■ DATA TO PROCESS:
----
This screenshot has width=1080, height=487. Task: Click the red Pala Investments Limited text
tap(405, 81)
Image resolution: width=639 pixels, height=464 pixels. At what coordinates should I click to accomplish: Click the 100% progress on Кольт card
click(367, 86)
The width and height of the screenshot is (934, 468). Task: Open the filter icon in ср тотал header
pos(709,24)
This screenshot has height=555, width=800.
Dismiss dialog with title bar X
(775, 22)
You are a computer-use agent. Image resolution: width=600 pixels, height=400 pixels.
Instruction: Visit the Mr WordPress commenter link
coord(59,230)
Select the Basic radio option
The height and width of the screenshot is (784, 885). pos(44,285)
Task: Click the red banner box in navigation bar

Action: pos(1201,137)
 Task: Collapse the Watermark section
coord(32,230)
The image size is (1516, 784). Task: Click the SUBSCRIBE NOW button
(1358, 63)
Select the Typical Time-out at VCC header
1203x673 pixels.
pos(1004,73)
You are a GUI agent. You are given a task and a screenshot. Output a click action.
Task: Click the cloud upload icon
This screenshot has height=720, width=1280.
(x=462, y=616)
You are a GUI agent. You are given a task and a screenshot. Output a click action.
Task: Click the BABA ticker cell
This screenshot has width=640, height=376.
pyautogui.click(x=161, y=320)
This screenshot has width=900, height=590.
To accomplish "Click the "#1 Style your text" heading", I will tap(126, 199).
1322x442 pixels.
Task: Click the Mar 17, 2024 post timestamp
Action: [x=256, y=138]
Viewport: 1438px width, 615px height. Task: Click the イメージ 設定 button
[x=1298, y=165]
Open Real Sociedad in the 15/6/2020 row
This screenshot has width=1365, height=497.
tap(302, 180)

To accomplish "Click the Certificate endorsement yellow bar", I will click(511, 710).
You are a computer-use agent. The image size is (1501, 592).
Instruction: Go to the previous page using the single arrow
----
■ EXERCISE AIM:
Would you be able to transcribe every line of the data exactly?

■ OUTPUT BELOW:
This screenshot has width=1080, height=487. Task: Click the red Pala Investments Limited text
tap(405, 81)
Image resolution: width=639 pixels, height=464 pixels. At what coordinates should I click to accomplish: Click the 100% progress on Кольт card
click(367, 86)
The width and height of the screenshot is (934, 468). Task: Open the filter icon in ср тотал header
pos(709,24)
This screenshot has height=555, width=800.
Dismiss dialog with title bar X
(775, 22)
You are a computer-use agent. Image resolution: width=600 pixels, height=400 pixels.
Instruction: Visit the Mr WordPress commenter link
coord(59,230)
Select the Basic radio option
The height and width of the screenshot is (784, 885). pos(44,285)
Task: Click the red banner box in navigation bar

Action: pos(1201,137)
 Task: Collapse the Watermark section
coord(32,230)
The image size is (1516, 784). Task: Click the SUBSCRIBE NOW button
(1358, 63)
Select the Typical Time-out at VCC header
1203x673 pixels.
pos(1004,73)
You are a GUI agent. You are given a task and a screenshot. Output a click action.
Task: Click the cloud upload icon
This screenshot has height=720, width=1280.
(x=462, y=616)
You are a GUI agent. You are given a task and a screenshot. Output a click action.
Task: Click the BABA ticker cell
This screenshot has width=640, height=376.
pyautogui.click(x=161, y=320)
This screenshot has width=900, height=590.
To accomplish "Click the "#1 Style your text" heading", I will tap(126, 199).
1322x442 pixels.
Task: Click the Mar 17, 2024 post timestamp
Action: [x=256, y=138]
Viewport: 1438px width, 615px height. Task: Click the イメージ 設定 button
[x=1298, y=165]
Open Real Sociedad in the 15/6/2020 row
This screenshot has width=1365, height=497.
tap(302, 180)

To accomplish "Click the Certificate endorsement yellow bar", I will click(511, 710).
You are a computer-use agent. The image size is (1501, 592).
Instruction: Go to the previous page using the single arrow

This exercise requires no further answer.